Странный в этом году апрель, холодный, неприветливый. Только выглянет уже совсем по весеннему пригревающее солнце, как тут же налетит пронизывающий ветер, сыпанёт мокрым, густым снегом прямо в лицо отряхнувшемуся было от зимней спячки городу и тот снова проваливается в сонное небытие. Какой сейчас месяц и не разобрать - февраль, ноябрь? Я стою у окна, залитого слезами беспомощно топчущейся у порога весны, пробующей украдкой, под покровом ночи, пробраться на стылые улицы, зацепиться за золотые кресты и купола церквей, чтобы утром предъявить своё право на власть: «Середина апреля, пора тебе, зима, и честь знать!».
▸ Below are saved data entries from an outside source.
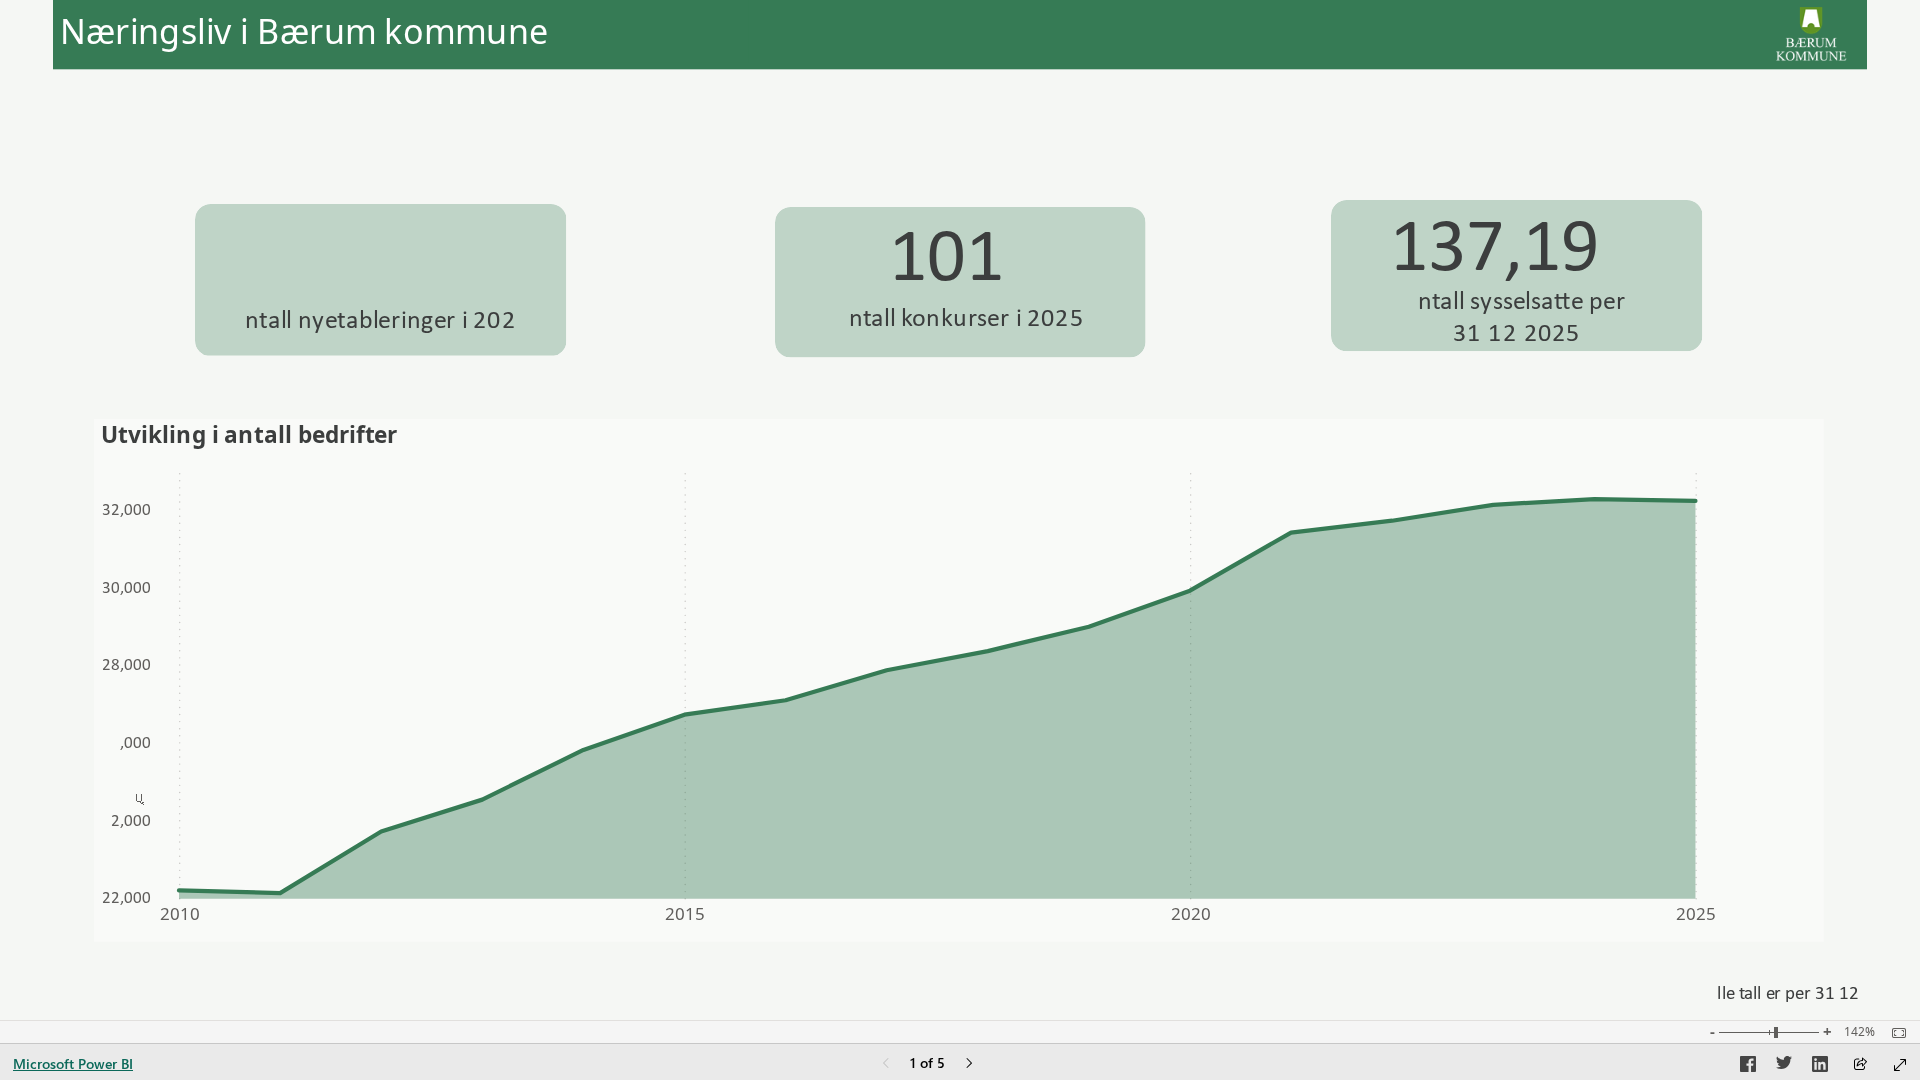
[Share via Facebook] (1748, 1067)
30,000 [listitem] (126, 587)
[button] (250, 120)
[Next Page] (969, 1064)
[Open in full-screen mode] (1900, 1065)
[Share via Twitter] (1784, 1067)
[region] (959, 510)
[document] (401, 31)
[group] (401, 31)
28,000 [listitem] (126, 664)
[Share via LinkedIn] (1820, 1067)
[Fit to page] (1894, 1033)
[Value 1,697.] (388, 250)
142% (1859, 1032)
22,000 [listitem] (126, 897)
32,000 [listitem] (126, 509)
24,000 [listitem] (131, 820)
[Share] (1860, 1065)
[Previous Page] (886, 1064)
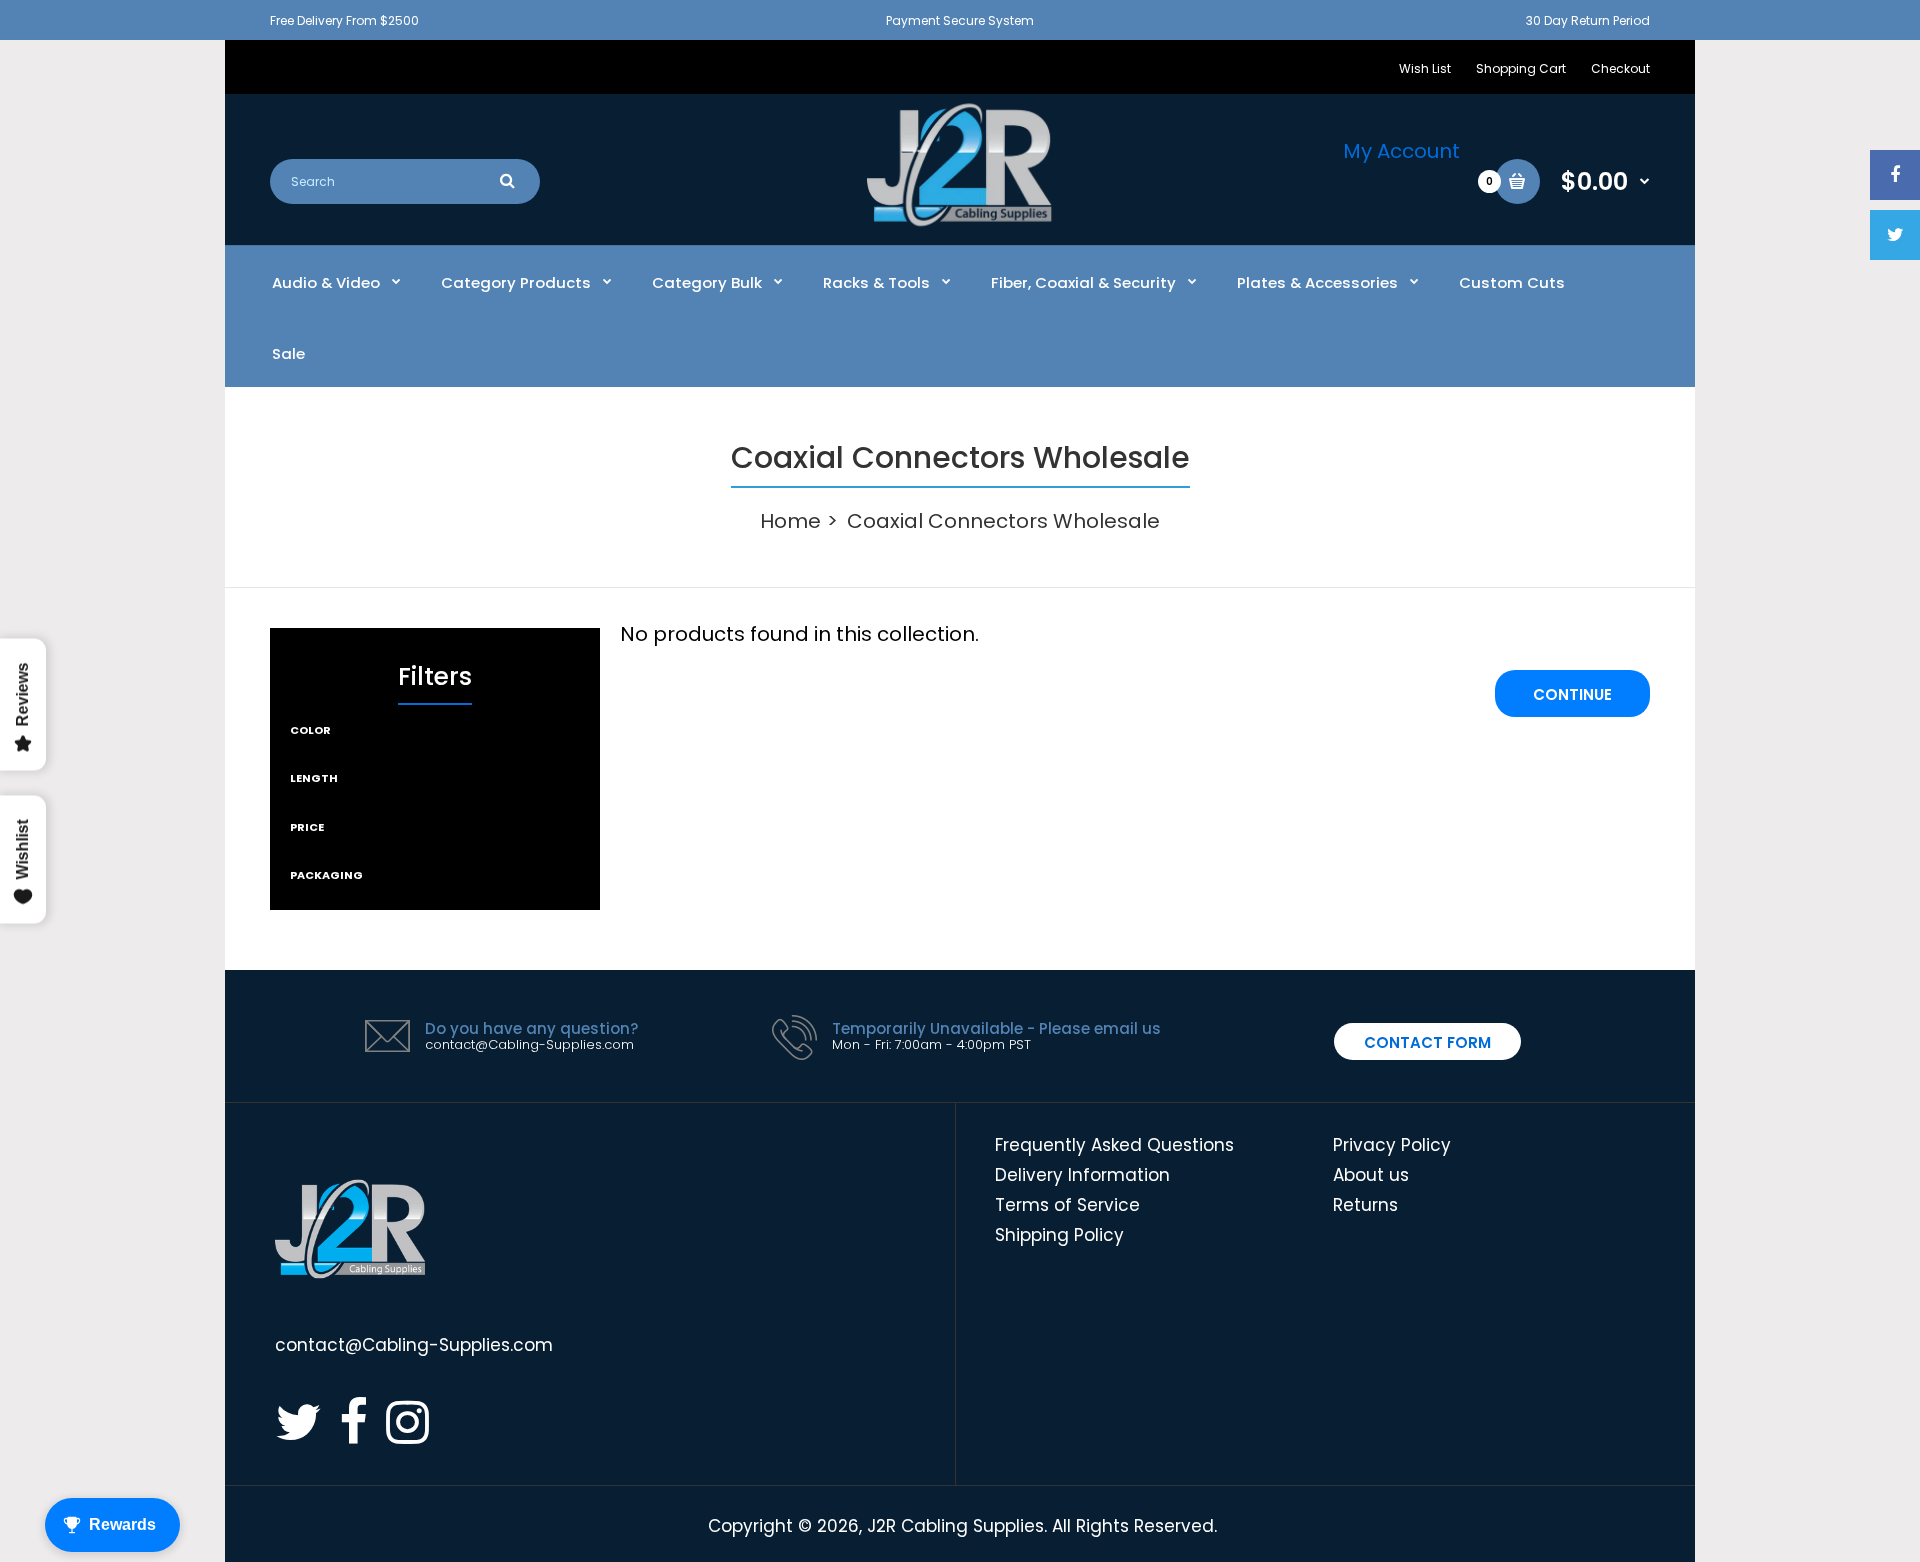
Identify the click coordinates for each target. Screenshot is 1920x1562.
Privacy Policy (1392, 1145)
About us (1371, 1175)
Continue (1572, 694)
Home (790, 521)
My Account (1401, 151)
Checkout (1620, 68)
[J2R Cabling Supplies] (960, 221)
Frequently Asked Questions (1114, 1145)
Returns (1365, 1205)
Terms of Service (1067, 1205)
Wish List (1425, 68)
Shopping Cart (1521, 68)
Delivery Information (1082, 1175)
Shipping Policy (1059, 1235)
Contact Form (1427, 1042)
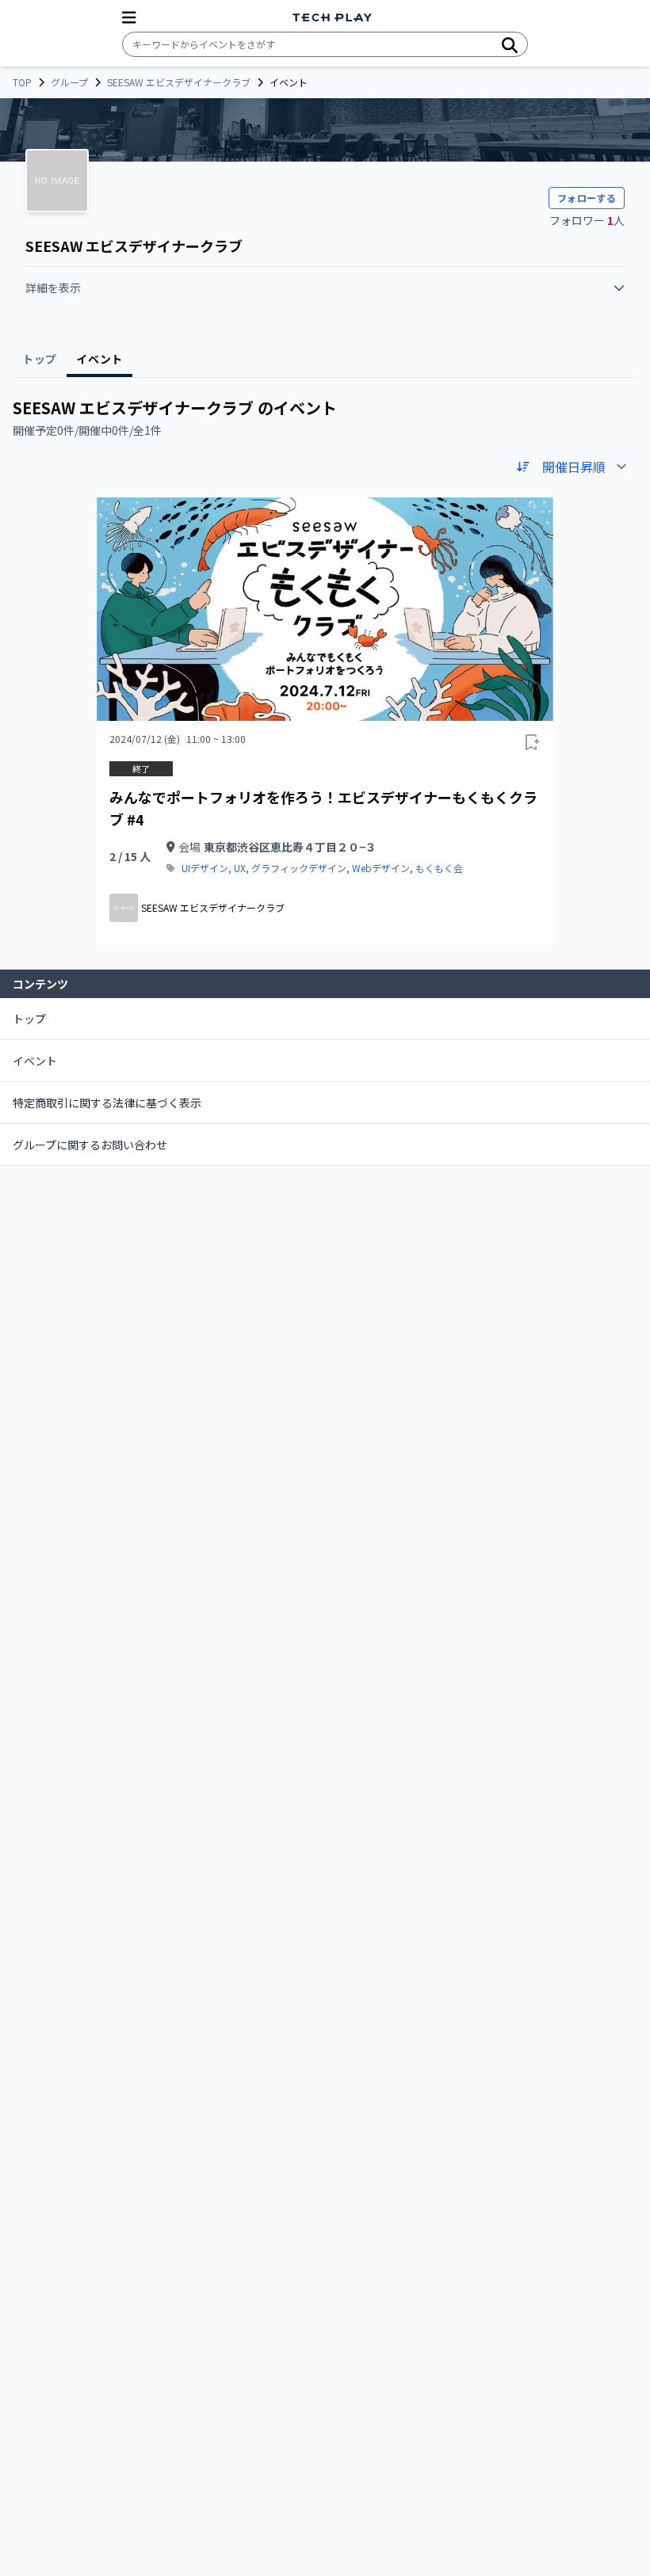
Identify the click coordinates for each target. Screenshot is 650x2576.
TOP (22, 82)
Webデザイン (381, 868)
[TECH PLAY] (332, 17)
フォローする (586, 197)
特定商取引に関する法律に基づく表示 (107, 1103)
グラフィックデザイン (298, 868)
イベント (35, 1061)
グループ (69, 82)
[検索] (510, 44)
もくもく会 (439, 868)
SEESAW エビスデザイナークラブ (178, 82)
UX (240, 868)
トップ (29, 1019)
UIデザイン (205, 868)
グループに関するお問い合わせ (90, 1145)
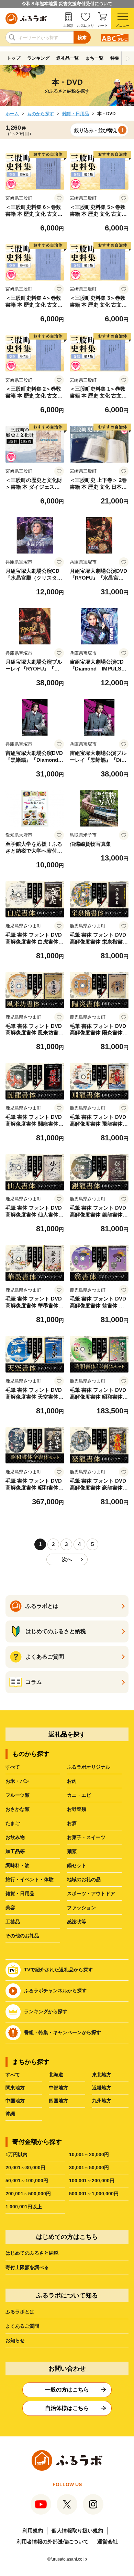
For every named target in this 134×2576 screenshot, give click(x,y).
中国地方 (15, 2100)
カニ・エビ (79, 1795)
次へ (67, 1559)
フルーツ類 (17, 1795)
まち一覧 (94, 58)
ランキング (38, 58)
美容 (10, 1907)
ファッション (81, 1907)
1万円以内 (16, 2154)
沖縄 (10, 2113)
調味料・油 (17, 1865)
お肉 (72, 1781)
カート (103, 25)
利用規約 (32, 2530)
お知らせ (15, 2340)
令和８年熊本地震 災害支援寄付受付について (67, 3)
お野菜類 (76, 1809)
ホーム (12, 113)
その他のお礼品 (22, 1935)
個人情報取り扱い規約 (77, 2530)
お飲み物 (15, 1837)
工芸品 (12, 1921)
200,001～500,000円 (28, 2193)
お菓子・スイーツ (86, 1837)
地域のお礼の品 (84, 1879)
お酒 (72, 1823)
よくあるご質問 (22, 2326)
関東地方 (15, 2087)
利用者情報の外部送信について (52, 2541)
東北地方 (101, 2074)
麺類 (72, 1851)
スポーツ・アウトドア (91, 1893)
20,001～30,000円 (25, 2167)
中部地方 (58, 2087)
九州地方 (101, 2100)
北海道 (56, 2074)
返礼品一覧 (67, 58)
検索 (82, 37)
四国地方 (58, 2100)
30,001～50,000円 (89, 2167)
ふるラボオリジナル (88, 1767)
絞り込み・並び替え (96, 130)
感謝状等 (76, 1921)
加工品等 (15, 1851)
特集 (114, 58)
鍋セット (76, 1865)
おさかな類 (17, 1809)
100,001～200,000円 (91, 2180)
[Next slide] (127, 58)
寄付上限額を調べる (27, 2267)
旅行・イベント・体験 (29, 1879)
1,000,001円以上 (23, 2206)
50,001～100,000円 (26, 2180)
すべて (12, 1767)
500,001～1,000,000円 (94, 2193)
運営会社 (107, 2541)
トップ (13, 58)
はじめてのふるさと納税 (31, 2253)
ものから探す (40, 113)
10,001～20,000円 (89, 2154)
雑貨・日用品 (75, 113)
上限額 (68, 25)
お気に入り (85, 25)
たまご (12, 1823)
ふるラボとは (19, 2311)
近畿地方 (101, 2087)
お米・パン (17, 1781)
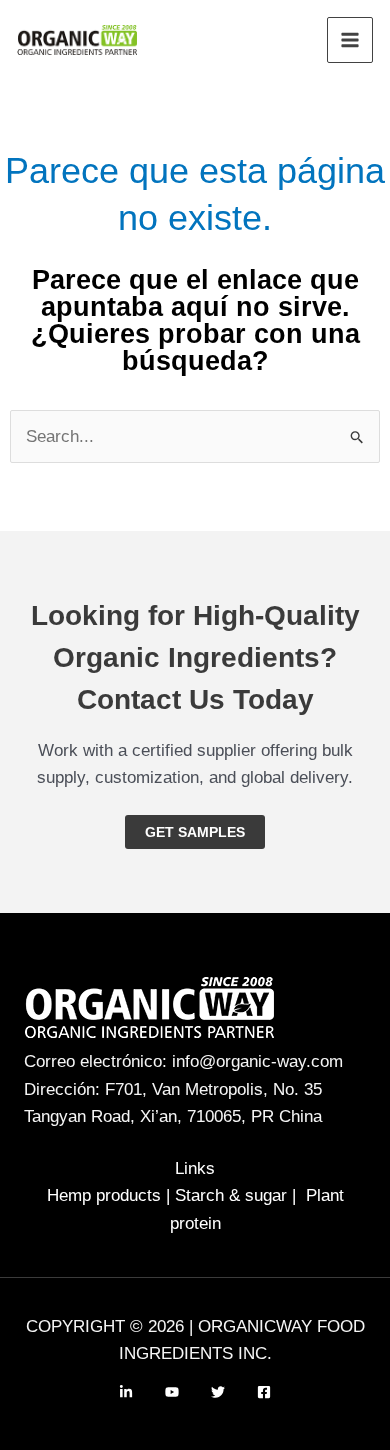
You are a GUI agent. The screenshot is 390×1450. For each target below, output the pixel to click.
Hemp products (104, 1195)
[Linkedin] (126, 1392)
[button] (195, 832)
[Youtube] (172, 1392)
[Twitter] (218, 1392)
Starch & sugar (231, 1195)
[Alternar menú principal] (350, 40)
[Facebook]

Вот уже стрелки настенных часов подползли к цифре двенадцать и вдруг зависли, дрожа, цепляясь друг за друга и не решаясь двинуться дальше. Наступила абсолютная тишина, время приостановилось, словно к чему-то прислушиваясь и застыло в недоумении, разглядывая величественную фигуру в черной накидке с низко наброшенным на лицо капюшоном, держащую в руках старинную, странной формы, колбу, напоминающую знак бесконечности. О, да это же песочные часы! Я, не успев испугаться и оторопев от удивления, смотрю на тёмный силуэт, ясно отражающийся в оконном стекле. Непонятно откуда взявшаяся фигура стоит слева, позади меня. «Ну, что же, пора!» - шелестит около моего уха сухой голос, скрипящий, как морской песок на зубах, и я вижу как руки, обтянутые пергаментной старческой кожей, поднимают, и, как в замедленной съёмке, переворачивают закованную в металлический каркас восьмёрку. Какая-то неизвестная сила отрывает меня от пола, и мне кажется, что это я, а вовсе не песочные часы, опрокидываюсь, перед глазами темнеет, тело сжимается в еле заметную точку, затем резко распрямляется и, словно выпущенная из туго натянутого лука стрела, с бешеной скоростью устремляется к цели, выбранной таинственным могущественным стрелком…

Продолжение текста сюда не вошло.